L’intreccio tra politica e clan emergerebbe nell’ambito delle indagini sulla criminalità organizzata locale che, nella seconda metà del 2015, vedrà poi la fine delle alleanze con il successivo scontro armato tra due fazioni: il clan dei Napoletani (Mazzarella, capeggiato da Cristiano Piezzo) e dei cosiddetti “cafoni”, guidato da Luigi Esposito “ò sciamarro”.

Gli intrecci tra la camorra e l’aspirante sindaco sarebbero stati riferiti anche da alcuni collaboratori di giustizia, tra i quali figurebbe anche lo stesso Cristiano Piezzo e il genero di Esposito, Tommaso Schisa. Ed è proprio sulla base di queste dichiarazioni che le indagini sono riprese. In merito alla cooperativa, che sarebbe stata una garanzia per gli affari illeciti dei clan, ha riferito il collaboratore di giustizia Raffaele Aurelio (che in periodi diversi ha militato sia nelle fila di Esposito, sia in quelle capeggiate da Piezzo), rispondendo alle domande degli inquirenti, il 26 maggio 2016: “Era chiaro che nella cooperativa avremmo dovuto essere assunti noi del gruppo; questa cooperativa era importante perché serviva a fornirci una copertura nei confronti di Carabinieri e Procura per via del denaro e dei beni che avevamo”.

Ad Antonio Carpino, incensurato, è stata disposta la misura cautelare più afflittiva, in considerazione del pericolo di recidiva: la considerazione nasce dalla possibilità di una sua ricandidatura alle prossime amministrative.

Carpino, tra l’altro, aveva già iniziato a fare campagna elettorale, seppure indiretta. Solo qualche sera fa, ad esempio, aveva rivolto un appello al Movimento 5 Stelle, a Rifondazione Comunista ed a tutte “le forze che vogliono dare il proprio contributo” ad entrare nella coalizione che lo avrebbe appoggiato alle prossime amministrative di settembre.

“Nessun sindaco era riuscito a completare la legislatura – diceva nella sua pagina Facebook – devo ringraziare le forze politiche e consiliari che mi hanno sostenuto per cinque anni. Di questa cosa vado molto fiero. Devo ringraziare tutti a cominciare dal Pd che ha avuto un ruolo centrale e deve averlo anche alle prossime elezioni. Ci ripresentiamo compatti, con cinque liste a mio sostegno, ma la coalizione non è chiusa, è aperta a tutte le forze che vogliono dare il proprio contributo. Mi rivolgo ai 5 stelle con i quali c’è coalizione a livello nazionale, a Rifondazione comunista, con la quale abbiamo fatto un pezzo di percorso insieme.

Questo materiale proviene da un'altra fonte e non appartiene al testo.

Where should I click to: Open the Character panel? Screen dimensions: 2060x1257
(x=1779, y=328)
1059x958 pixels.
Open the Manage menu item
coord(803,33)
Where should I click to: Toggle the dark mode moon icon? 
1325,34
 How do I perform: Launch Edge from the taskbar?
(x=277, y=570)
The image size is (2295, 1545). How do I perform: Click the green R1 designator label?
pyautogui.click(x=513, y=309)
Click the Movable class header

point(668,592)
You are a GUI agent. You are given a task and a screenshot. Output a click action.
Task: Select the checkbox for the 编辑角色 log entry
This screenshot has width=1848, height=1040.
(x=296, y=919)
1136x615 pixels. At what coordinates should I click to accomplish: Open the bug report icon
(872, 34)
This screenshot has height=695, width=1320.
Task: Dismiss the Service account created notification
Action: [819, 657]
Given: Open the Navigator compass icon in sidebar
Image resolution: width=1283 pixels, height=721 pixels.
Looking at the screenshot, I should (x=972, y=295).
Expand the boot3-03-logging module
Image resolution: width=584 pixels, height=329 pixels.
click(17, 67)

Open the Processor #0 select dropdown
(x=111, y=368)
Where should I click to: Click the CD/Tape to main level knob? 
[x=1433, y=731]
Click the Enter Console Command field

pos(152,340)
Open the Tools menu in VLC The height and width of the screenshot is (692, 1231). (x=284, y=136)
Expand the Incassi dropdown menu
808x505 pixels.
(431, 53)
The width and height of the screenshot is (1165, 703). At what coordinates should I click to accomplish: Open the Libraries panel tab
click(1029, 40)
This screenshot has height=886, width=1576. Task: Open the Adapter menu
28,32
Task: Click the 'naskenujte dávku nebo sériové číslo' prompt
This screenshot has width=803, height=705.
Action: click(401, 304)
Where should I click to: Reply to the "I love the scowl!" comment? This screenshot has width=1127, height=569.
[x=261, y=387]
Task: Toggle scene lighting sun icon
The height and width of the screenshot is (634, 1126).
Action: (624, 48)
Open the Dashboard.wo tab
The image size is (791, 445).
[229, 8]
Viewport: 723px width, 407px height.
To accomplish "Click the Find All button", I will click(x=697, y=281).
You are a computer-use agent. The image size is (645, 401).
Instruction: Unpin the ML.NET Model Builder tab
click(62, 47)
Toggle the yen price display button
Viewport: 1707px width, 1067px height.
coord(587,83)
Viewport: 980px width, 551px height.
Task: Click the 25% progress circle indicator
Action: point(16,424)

Noi non siamo contro nessuno, non dobbiamo sconfiggere nessuno per forza, non dobbiamo ammazzare nessuno, il nostro obiettivo è quello di completare e implementare il programma di cinque anni fa. Tutto ciò che abbiamo fatto lo abbiamo fatto con la nostra testa, non abbiamo avuto né padrini né padroni e mai nessuno si è permesso di dirci quello che dovevamo fare. Ho sempre detto che noi siamo come una cooperativa nel senso che con la nostra testa abbiamo deciso e abbiamo rischiato, assumendoci in pieno le responsabilità”.